The Muslim Brotherhood's New Challenges
Until now, the revolutionary changes witnessed in Egypt appear not to have disrupted the processes that the transatlantic alliance views as most vital. Egypt's political transition remains orderly; its commitments to its international obligations, including the Peace Treaty with Israel, remain solid; and there has been no evidence of its intention of exporting Islamism, Iranian Revolution-style. Indeed, inside Egypt, it is hard to locate any sign of Islamist triumphalism. The Islamists, it seems, understand that their victory is not one for their ideology. Yet, this apparent equilibrium is precarious, and can be disrupted by both alarmism and complacency.
At face value, the ascent of Muhammad Mursi, a leading figure of the Muslim Brotherhood, to the presidency of Egypt ought to be viewed as a momentous victory, and a major milestone in the history of the country and the movement. While Egypt boasts seven millennia of history as a nation-state, Mursi is its first head of state elected in free and fair elections. Founded in 1928, the Muslim Brotherhood has been ostracized and persecuted for many decades before gaining the credibility and public support that allowed its candidate to win the title of president. Yet, this political rags-to-riches story overshadows the political maneuvers and circumstances that made this rise possible. Furthermore, the exact powers of the presidency remain ill-defined, and are severely checked by the over-riding force of the military.
The revolution of January 25, 2011 that ultimately resulted in the presidency of Mursi was neither ignited nor led by the Muslim Brotherhood. The young, progressive, often liberal, protestors whose energy brought an end to the autocracy of Hosni Mubarak lacked the organizational structure to properly compete in the subsequent phases. The revolutionary momentum was instead ushered by the military establishment into a transition that satisfies some of the demands of the protestors, while ensuring that the military's interests and influence are protected. In the process, deep schisms were revealed in Egypt's political culture between segments of the population yearning for change and others fearing the chaos that it might entail, as well as between those expecting the change to unfold within the framework of universal values and those attempting to root it in religious legacy. While the Muslim Brotherhood had historically been the champion of the latter view, its ideological stands are today challenged both from the right (by the Salafist movement, itself facing serious bifurcations), and from the left (by hybrid propositions attempting a fusion between religion and liberalism). Even internally, the Brotherhood faces often overlapping doctrinal, generational, and regional tensions through which the authority of the dogmatic old guard is contested by pragmatic decentralizing currents.
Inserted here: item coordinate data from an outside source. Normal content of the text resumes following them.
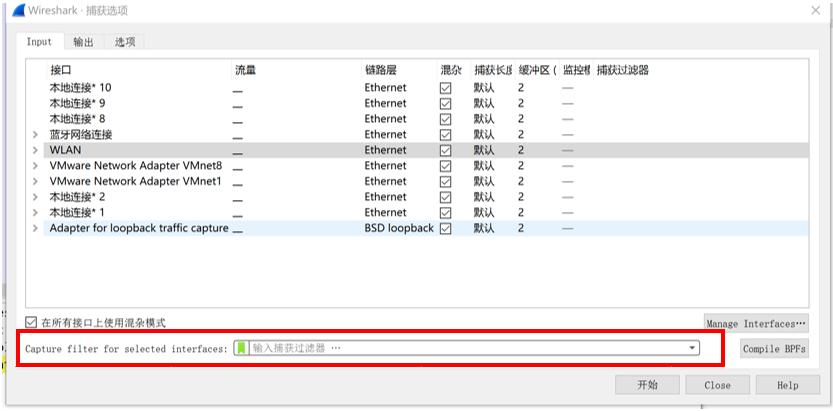The height and width of the screenshot is (411, 833).
Task: Toggle promiscuous mode checkbox for WLAN
Action: coord(446,150)
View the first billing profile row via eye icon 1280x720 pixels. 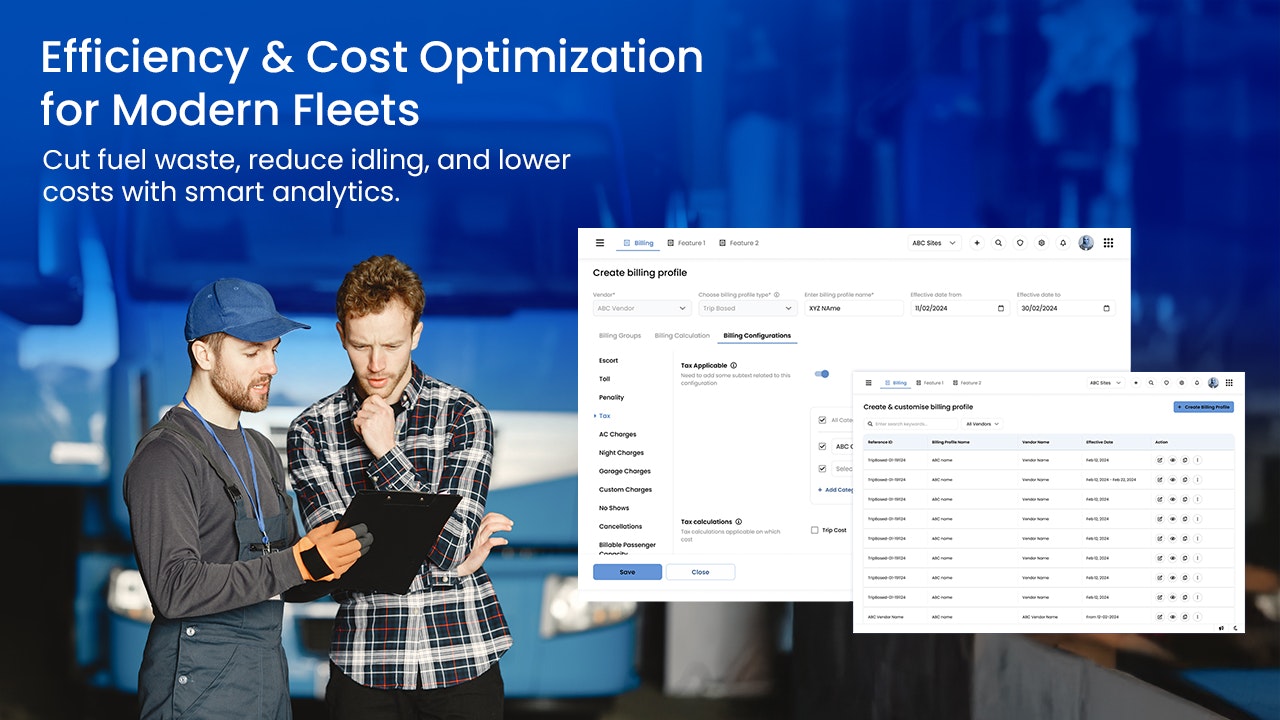tap(1172, 460)
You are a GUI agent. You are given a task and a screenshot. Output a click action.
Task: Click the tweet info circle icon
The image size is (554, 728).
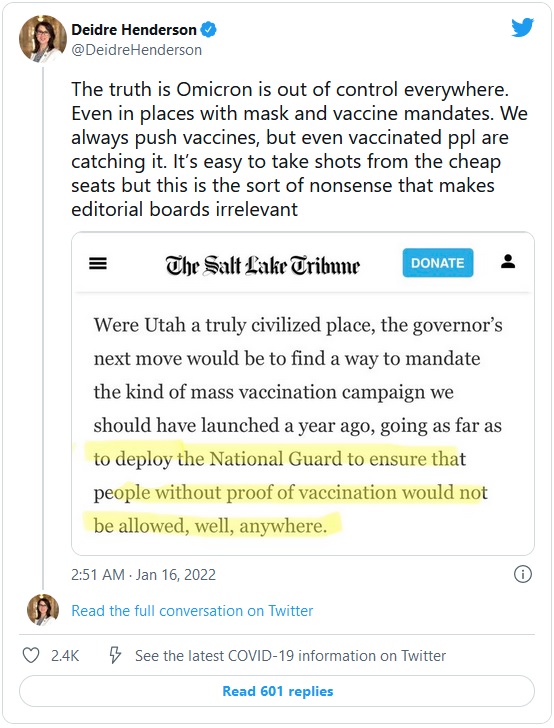pyautogui.click(x=523, y=574)
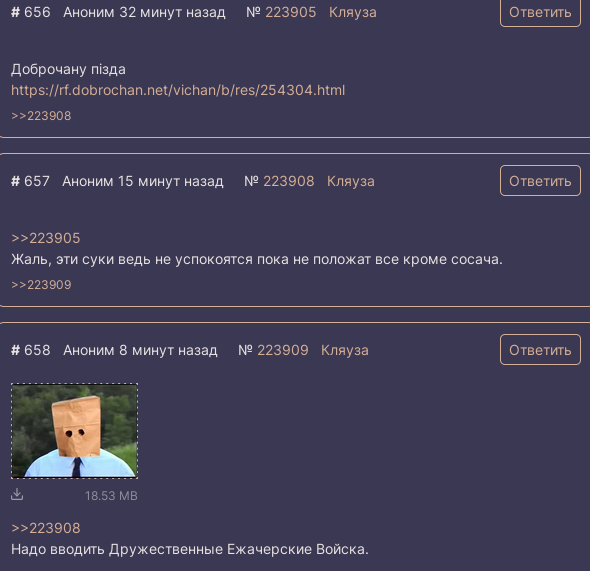Click the # 657 post index
This screenshot has width=590, height=571.
pyautogui.click(x=30, y=181)
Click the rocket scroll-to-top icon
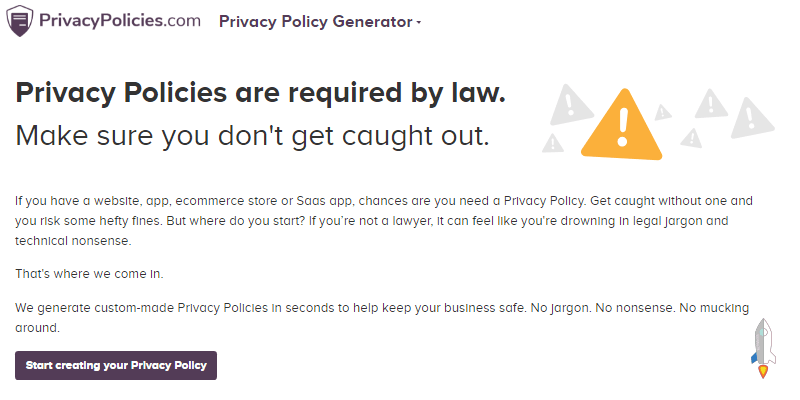Viewport: 800px width, 400px height. (x=762, y=348)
The choice of Muhammad Mursi as the Brotherhood's nominee was informed by these challenges. A respected leading figure of the movement, Mursi was nonetheless not its front-runner, but was instead thrust forward by circumstances and compromises. Some feared that Mursi would diligently enable the Brotherhood's leadership to assume a stealth role of custodianship over the political process. This leadership had already broken successive public promises: not to aim for a majority in parliament (which it did, and came close to achieving), not to monopolize the formation of the constitutional committee (which it attempted), and not to seek the presidency (which it succeeded in securing, albeit with a slim margin).
Brotherhood leaders have ready explanations for their repeated course changes. What their detractors portray as abject deceit, they describe as honest reconsiderations in a murky political environment that might otherwise stunt their fair representation. In fact, the Brotherhood has duly displayed its lack of savvy in navigating a political process in which it is indeed a novice. The external and internal pressures to which the Brotherhood is subjected seem to have pushed the organization to a consistently reactive, often impulsive, mode of behavior. While its behavior may improve with practice, the belief that they seek an organizational stranglehold over the Egyptian presidency may be unwarranted.
While Egypt has undoubtedly taken a historic turn in the past few months, its democratic revolution is far from settled. Instead, it seems today to be in the custody of two competing primary actors - the military establishment and the Muslim Brotherhood - neither of which is a natural proponent of liberal democracy, but neither of which is able to secure the country entirely on its own terms. It is through this stalemate that secondary actors have the opportunity to widen the space for an evolutionary transition to democracy. This process is evidently an internal Egyptian one; a multi-level engagement of all parties by the transatlantic alliance is however an important component to reduce the volatility of a high-stake process for Egypt, the region, and the world.